=== Trecho para leitura ===

Esses fatores vêm limitando a chegada de novos produtos ao mercado. Para este ano, a CBRE estima a entrega de 1,3 milhão de metros quadrados, acima dos 860 mil do ano passado, mas ainda abaixo do necessário para acompanhar o ritmo de absorção. “Mesmo com essa quantidade, a vacância deve continuar caindo”, diz Couto.

Essa confluência de fatores está estimulando M&As de ativos, com fundos imobiliários — especialmente os voltados para renda — indo ao mercado para comprar, buscando lucrar com a alta dos aluguéis de ativos já performando.

A RBR aproveitou o momento para reciclar seu portfólio. No final de junho, a gestora anunciou a venda de todos os ativos que detinha — cerca de 250 mil metros quadrados de galpões locados e mais 200 mil prestes a serem entregues — para o fundo XPLG11, da XP Asset. A transação, que supera R$ 1 bilhão, deve ser concluída nos próximos 60 dias.

“O M&A, para os grandes fundos, é uma forma mais fácil de crescer do que desenvolver, por conta da complexidade e do prazo maior, o que afeta a renda”, diz Bueno.

Para Gabriel Barbosa, sócio e gestor da TRX Investimentos, o cenário torna atrativo adquirir ativos prontos e locados para valorização. “Às vezes, é possível encontrar imóveis com preço ainda bom ou com contratos de locação defasados, e capturar essa curva de valorização diante da oferta e demanda”, afirma.

O bom momento dos galpões está trazendo a TRX de volta ao segmento. A gestora tem histórico em galpões, com forte presença no modelo built to suit. Mas desde 2019, com a listagem do TRXF11, seu fundo carro-chefe, passou a investir mais em lojas para varejo.

===

- **Tarefas a realizar**
- A) No trecho sobre o mercado de galpões, para qual fundo a RBR anunciou a venda de todos os ativos que detinha?
- B) Dê sequência ao trecho sobre o mercado de galpões logísticos, começando logo após a última frase apresentada.

=== Dados coletados ===

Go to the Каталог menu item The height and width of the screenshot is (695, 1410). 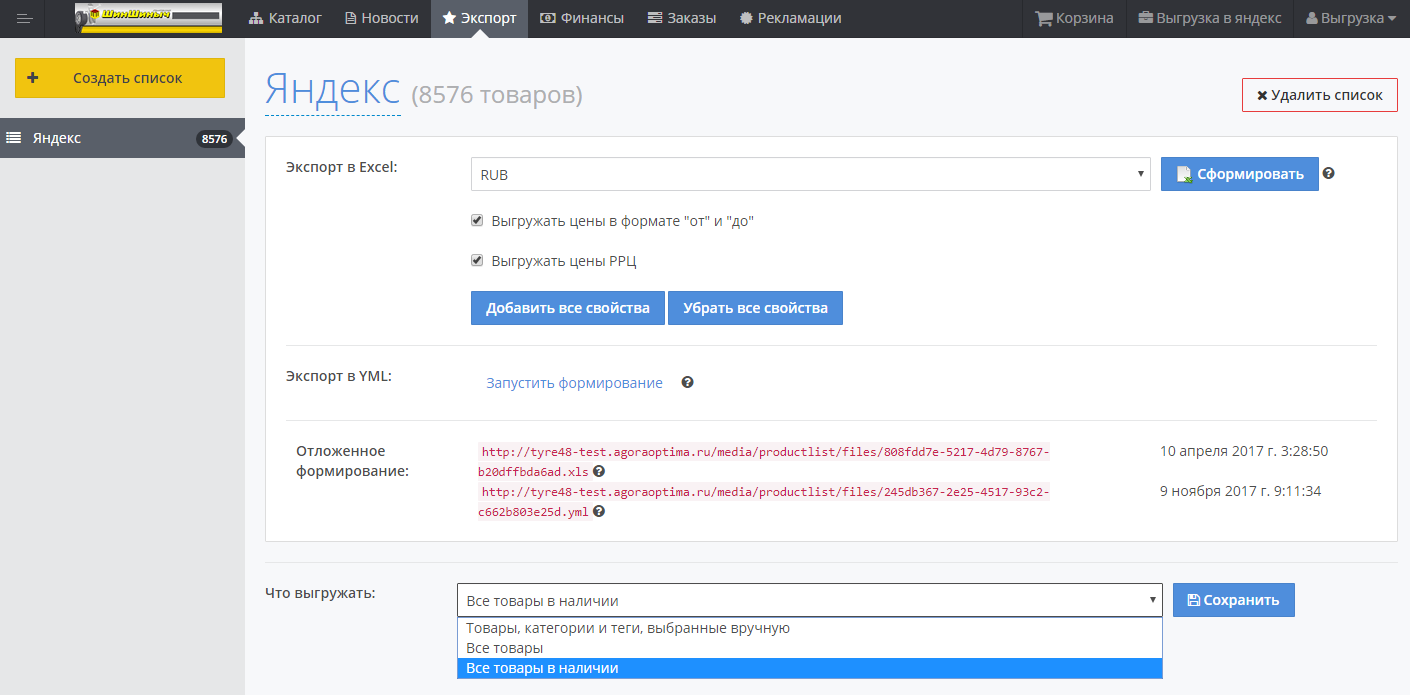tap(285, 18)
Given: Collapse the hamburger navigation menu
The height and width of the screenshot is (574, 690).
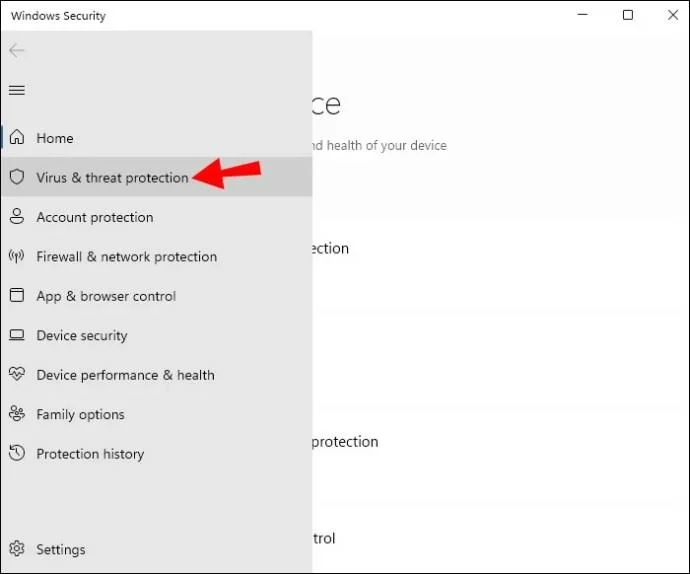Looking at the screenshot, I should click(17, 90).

===

- **Respostas por item**
- A) Para o fundo XPLG11, da XP Asset.

- B)
Na semana passada, isso mudou com a compra de um imóvel do Mercado Livre na região metropolitana de Curitiba. Por 44% do empreendimento, a TRX pagou R$ 208 milhões e analisa novos ativos, inclusive em São Paulo.

“Essa foi nossa volta à logística, e temos no pipeline outros ativos sendo avaliados. Estamos recebendo ofertas e estamos em fase de análise”, afirma Barbosa.

Novos desenvolvimentos

Mesmo com os entraves, o mercado deve ver alguma retomada de investimentos em galpões, estimulada pela perspectiva de queda dos juros.

A alta dos aluguéis e a expectativa de melhora nas condições macroeconômicas incentivam quem tem capacidade de desenvolver novos projetos. É o caso da Zagros Capital, que estuda investir em um grande projeto no raio de 30 quilômetros, segundo Pedro van de Berg, CEO da gestora.

“Não é simples fechar a conta, por causa do custo alto de terreno, obra, capital e prazo de investimento. Mas, diante da perspectiva de melhora de cenário, é possível assumir algum risco. A conta pode fechar, considerando a queda dos juros e o aumento de preços e demanda”, diz van de Berg.

Sem entrar em detalhes, ele afirma ter assinado um acordo para avaliar o projeto, localizado em área nobre do mercado de galpões. Até então, o projeto estava inviabilizado devido às condições de desenvolvimento.

Outro formato que vem ganhando força é o retrofit. O movimento está concentrado em São Paulo, onde as leis de zoneamento e a disputa por terrenos com incorporadoras limitam novos projetos. Alguns desenvolvedores estão adaptando fábricas antigas às necessidades do last mile. A RBR considera investir em um projeto nesse modelo.

“Hoje não há terrenos disponíveis dentro da cidade, nas Marginais, e as empresas estão reformando galpões, mesmo com pé-direito mais baixo”, afirma Couto, da CBRE. “Esses projetos estão concentrados nas zonas Oeste e Sul, principalmente na região que liga com Osasco.”

A chegada de novos projetos, no entanto, não será suficiente para frear os aumentos de preços. No raio de 30 quilômetros, a queda dos juros pode estimular novos empreendimentos, já que as aprovações tendem a ser mais rápidas. Mas surgem novos desafios.

O primeiro é a escassez de terrenos, com poucas áreas grandes disponíveis para aquisição e desenvolvimento. Outro ponto é que muitas dessas áreas exigem obras de infraestrutura para conexão com rodovias — com prazo estimado entre dois e três anos.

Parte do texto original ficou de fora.